START TASK DATA

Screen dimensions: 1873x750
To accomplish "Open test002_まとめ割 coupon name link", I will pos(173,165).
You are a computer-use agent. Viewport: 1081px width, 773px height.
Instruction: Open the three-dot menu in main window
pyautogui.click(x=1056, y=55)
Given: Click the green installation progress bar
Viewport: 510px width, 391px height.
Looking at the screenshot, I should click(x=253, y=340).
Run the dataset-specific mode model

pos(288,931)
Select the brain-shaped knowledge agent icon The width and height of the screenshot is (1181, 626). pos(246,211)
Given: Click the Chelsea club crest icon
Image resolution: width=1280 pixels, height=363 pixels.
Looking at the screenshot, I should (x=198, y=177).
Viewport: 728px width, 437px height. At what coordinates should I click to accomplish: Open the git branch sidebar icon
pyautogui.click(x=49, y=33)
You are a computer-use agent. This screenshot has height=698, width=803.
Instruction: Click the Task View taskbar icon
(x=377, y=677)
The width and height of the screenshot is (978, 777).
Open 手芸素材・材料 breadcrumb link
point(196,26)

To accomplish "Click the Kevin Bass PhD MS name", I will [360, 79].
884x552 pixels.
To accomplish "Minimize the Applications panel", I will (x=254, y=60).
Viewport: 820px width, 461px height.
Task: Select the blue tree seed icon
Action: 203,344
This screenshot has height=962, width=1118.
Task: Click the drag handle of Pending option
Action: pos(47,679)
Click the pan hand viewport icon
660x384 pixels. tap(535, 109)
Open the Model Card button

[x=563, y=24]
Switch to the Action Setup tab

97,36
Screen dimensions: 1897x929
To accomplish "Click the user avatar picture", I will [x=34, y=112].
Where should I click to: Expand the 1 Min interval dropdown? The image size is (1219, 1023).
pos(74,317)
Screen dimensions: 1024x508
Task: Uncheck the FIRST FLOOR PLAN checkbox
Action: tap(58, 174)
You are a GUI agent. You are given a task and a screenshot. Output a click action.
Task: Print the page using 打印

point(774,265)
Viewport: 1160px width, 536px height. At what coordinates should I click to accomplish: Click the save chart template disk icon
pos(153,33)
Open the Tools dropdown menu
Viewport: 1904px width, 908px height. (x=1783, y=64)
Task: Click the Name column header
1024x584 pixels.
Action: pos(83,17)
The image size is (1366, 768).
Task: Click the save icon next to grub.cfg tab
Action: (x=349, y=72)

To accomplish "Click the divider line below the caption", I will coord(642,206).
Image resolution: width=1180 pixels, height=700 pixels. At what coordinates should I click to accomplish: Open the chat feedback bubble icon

END TASK DATA

### WHAT IS EXPECTED
Please return all of the records exactly as they appear.

### WRITTEN RESPONSE
Screen dimensions: 1873x750
To accomplish "Open test002_まとめ割 coupon name link", I will pos(173,165).
You are a computer-use agent. Viewport: 1081px width, 773px height.
Instruction: Open the three-dot menu in main window
pyautogui.click(x=1056, y=55)
Given: Click the green installation progress bar
Viewport: 510px width, 391px height.
Looking at the screenshot, I should click(x=253, y=340).
Run the dataset-specific mode model

pos(288,931)
Select the brain-shaped knowledge agent icon The width and height of the screenshot is (1181, 626). pos(246,211)
Given: Click the Chelsea club crest icon
Image resolution: width=1280 pixels, height=363 pixels.
Looking at the screenshot, I should (x=198, y=177).
Viewport: 728px width, 437px height. At what coordinates should I click to accomplish: Open the git branch sidebar icon
pyautogui.click(x=49, y=33)
You are a computer-use agent. This screenshot has height=698, width=803.
Instruction: Click the Task View taskbar icon
(x=377, y=677)
The width and height of the screenshot is (978, 777).
Open 手芸素材・材料 breadcrumb link
point(196,26)

To accomplish "Click the Kevin Bass PhD MS name", I will [360, 79].
884x552 pixels.
To accomplish "Minimize the Applications panel", I will (x=254, y=60).
Viewport: 820px width, 461px height.
Task: Select the blue tree seed icon
Action: 203,344
This screenshot has height=962, width=1118.
Task: Click the drag handle of Pending option
Action: pos(47,679)
Click the pan hand viewport icon
660x384 pixels. tap(535, 109)
Open the Model Card button

[x=563, y=24]
Switch to the Action Setup tab

97,36
Screen dimensions: 1897x929
To accomplish "Click the user avatar picture", I will [x=34, y=112].
Where should I click to: Expand the 1 Min interval dropdown? The image size is (1219, 1023).
pos(74,317)
Screen dimensions: 1024x508
Task: Uncheck the FIRST FLOOR PLAN checkbox
Action: tap(58, 174)
You are a GUI agent. You are given a task and a screenshot. Output a click action.
Task: Print the page using 打印

point(774,265)
Viewport: 1160px width, 536px height. At what coordinates should I click to accomplish: Click the save chart template disk icon
pos(153,33)
Open the Tools dropdown menu
Viewport: 1904px width, 908px height. (x=1783, y=64)
Task: Click the Name column header
1024x584 pixels.
Action: pos(83,17)
The image size is (1366, 768).
Task: Click the save icon next to grub.cfg tab
Action: (x=349, y=72)

To accomplish "Click the divider line below the caption", I will coord(642,206).
Image resolution: width=1180 pixels, height=700 pixels. At what coordinates should I click to accomplish: Open the chat feedback bubble icon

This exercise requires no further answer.